SOURCE MATERIAL
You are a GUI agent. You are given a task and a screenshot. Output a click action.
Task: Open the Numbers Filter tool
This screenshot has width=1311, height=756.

--

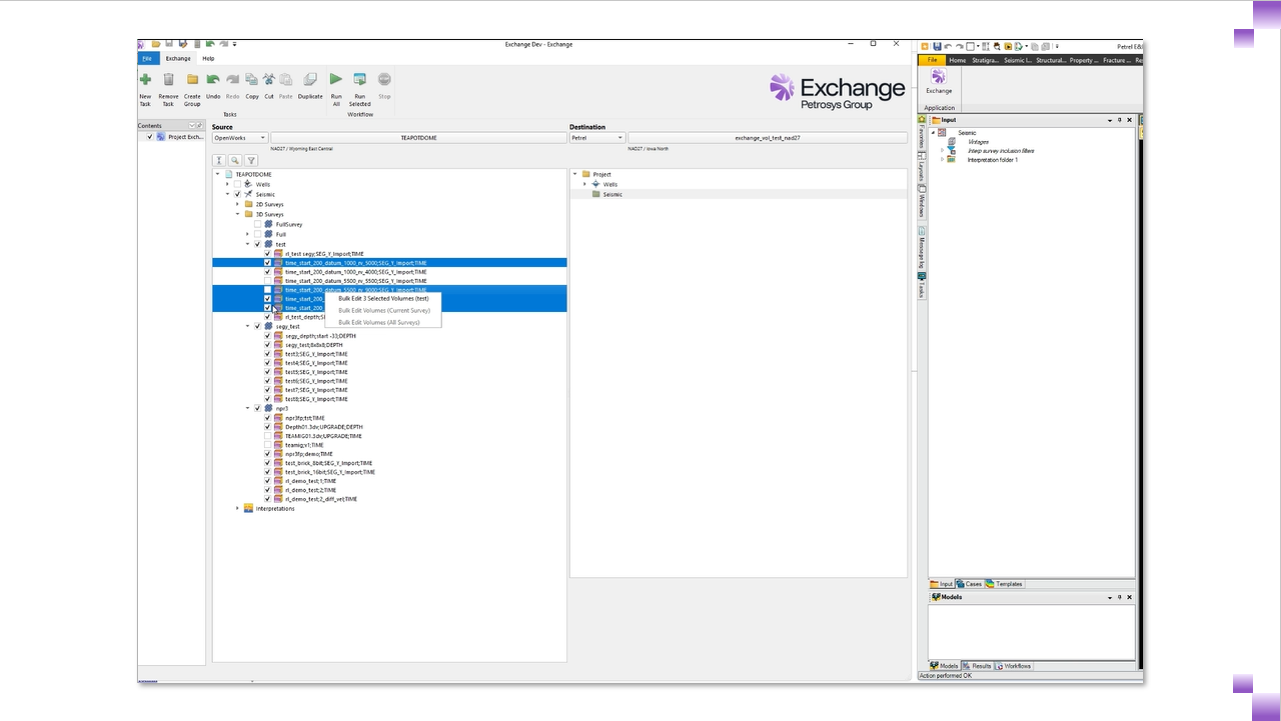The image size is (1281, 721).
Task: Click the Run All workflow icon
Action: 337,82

THE PROBLEM
In the entries above, restate word for word the lines between the one holding "Task: Open the Numbers Filter tool" and the one holding "This screenshot has width=1311, height=756.", inclusive, and nothing besides.

FINISHED EXERCISE
Task: Open the Numbers Filter tool
This screenshot has width=1311, height=756.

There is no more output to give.